As you might know, I am a big loud happy advocate for the charities Genetic Disorders UK/Jeans For Genes and most importantly the Chromosome 18 Registry and Research Society.

I split my time working in my new, challenging and very busy job, being media representative for Ch18 and all the other things that being a mum and a woman and a wife and a sister a daughter and a friend bring with them.

I have noticed a sea change with my relationship with Ch18 recently, because when I first decided to join the management committee it was to help everyone who came after us, help them not have to feel as lonely etc as I felt.  I am an educated stubborn hard working woman who works in media and I reckoned those skills should be put to helping them.

In recent months the amazing remarkable genetic research and clinical study run by Drs Jannine Cody and Dan Hale and team, has turned its eye on the little "p" arm of Chromosome 18 and the hard to understand but very important gap that exists on it in my boy.

And for the first time I have realised that all this time I spend thinking and planning and fundraising is actually going to have an effect on us.  Because I am now able, in tandem with the team, to look ahead to some difficult conditions that may find their way into our lives in just a few short years. Or may not.  And there's the rub.

Off I go with studies and forms, information and fears, to my neurologists and optician and school and physio and what I have to say is hard but necessary and being necessary even harder than I perhaps realise.
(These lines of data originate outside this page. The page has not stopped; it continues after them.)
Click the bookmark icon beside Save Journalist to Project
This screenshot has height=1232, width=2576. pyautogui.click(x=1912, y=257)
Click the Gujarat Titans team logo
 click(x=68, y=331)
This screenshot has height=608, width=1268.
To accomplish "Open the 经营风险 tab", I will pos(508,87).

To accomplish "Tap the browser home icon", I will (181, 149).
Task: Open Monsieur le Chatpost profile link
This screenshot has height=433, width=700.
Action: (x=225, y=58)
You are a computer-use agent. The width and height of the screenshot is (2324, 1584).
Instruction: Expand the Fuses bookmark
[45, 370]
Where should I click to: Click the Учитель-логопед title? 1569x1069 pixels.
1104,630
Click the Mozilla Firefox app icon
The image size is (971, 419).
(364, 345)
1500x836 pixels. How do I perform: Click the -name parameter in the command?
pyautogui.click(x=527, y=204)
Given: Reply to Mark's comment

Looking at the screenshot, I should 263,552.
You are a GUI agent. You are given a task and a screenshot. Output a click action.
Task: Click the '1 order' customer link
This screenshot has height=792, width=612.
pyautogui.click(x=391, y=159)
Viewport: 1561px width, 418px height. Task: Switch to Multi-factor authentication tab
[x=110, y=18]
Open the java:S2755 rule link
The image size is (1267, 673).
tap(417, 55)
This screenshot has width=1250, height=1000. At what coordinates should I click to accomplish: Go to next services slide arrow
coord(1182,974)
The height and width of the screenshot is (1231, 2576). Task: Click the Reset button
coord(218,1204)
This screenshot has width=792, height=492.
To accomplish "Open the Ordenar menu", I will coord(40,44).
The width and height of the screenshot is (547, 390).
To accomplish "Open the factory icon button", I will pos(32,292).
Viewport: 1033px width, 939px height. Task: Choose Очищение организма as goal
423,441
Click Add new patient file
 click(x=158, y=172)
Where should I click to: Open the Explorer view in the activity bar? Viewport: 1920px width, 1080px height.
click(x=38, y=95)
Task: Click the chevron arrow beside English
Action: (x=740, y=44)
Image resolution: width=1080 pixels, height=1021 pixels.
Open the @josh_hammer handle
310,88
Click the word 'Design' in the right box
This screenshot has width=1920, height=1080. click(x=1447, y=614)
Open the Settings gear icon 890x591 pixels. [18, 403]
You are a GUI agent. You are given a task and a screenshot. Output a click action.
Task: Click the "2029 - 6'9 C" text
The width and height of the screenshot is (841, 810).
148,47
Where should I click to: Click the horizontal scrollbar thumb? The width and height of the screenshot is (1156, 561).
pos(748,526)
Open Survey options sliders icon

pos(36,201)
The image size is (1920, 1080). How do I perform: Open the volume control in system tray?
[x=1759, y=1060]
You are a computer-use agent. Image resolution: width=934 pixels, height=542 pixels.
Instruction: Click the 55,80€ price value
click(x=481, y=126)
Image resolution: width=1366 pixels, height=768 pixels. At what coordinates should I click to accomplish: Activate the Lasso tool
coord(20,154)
"Hello, can you please help me look at our boy, fill in some checklists and listen to why we are asking you to do these, and then can you repeat them again year after year, and can you help me to slowly wipe the steam off my crystal ball as we see what if anything we might have to add into our lives".

I make calls and print letters with actual facts and figures and names and try to get systems in place. I know that Great Ormond Street and my paediatricians at Barnet will respond because I finally know how to help them to.  I also know that school is already listening and while that is amazing, it is also a new and hard mode to shift into.

What I think I can't find in the system is this quiet little request I have... if something starts to look like it is appearing in the mist, can you please help me cope?  And can you please insist that I don't spend my down moments looking in that crystal ball too much and instead enjoy all the today and good and loveliness that I have?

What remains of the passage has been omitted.